Fiction File: What a Target Ad Taught Me About Readers and World-Building

The other day, I was looking over the ad for Target. This thing was a monster–about 40 pages. All kinds of toys for sale, reduced prices, all that good stuff.

My brother had a copy of the ad, too. He was about to throw it away, when he showed me something in the Star Wars section I knew I had to share with you (you’ll see why in a minute).

Why the Star Wars section? It’s no surprise to me–he’s the one responsible for getting me to like Star Wars.

Also, he’s a serious fan–the kind who’s read a series of novels multiple times (5+), and can tell you what kind of weapon which character has in what Star Wars video game (I’m not kidding).

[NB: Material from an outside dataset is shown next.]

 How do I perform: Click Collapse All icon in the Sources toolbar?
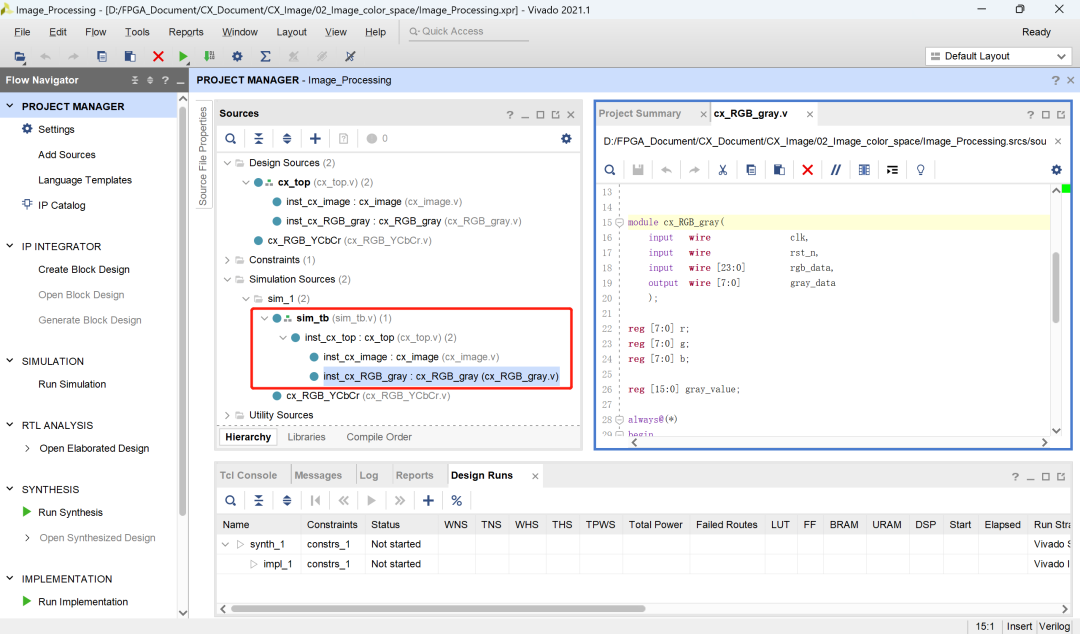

Anyway, he pointed to one of the toys, and I saw a Storm Trooper with red paint on the armor in place of the black they normally have. For me, that was it.

But he said, “They said this was a Clone Trooper Warrior. But it’s a 501st Elite Shock Trooper.”

This has everything to do with your readers and world-building as a fiction writer.

Let me explain…

Unique characters and settings are the kind of things that inspire on-the-spot trivia contests, and “Did you know…” around forums, Facebook, and other places.

Which creates exposure for your work. Which, if it’s good, leads to shares, sales, likes, and so on.

Or readers telling you what they’d like to see next, based on something they’ve read in your story.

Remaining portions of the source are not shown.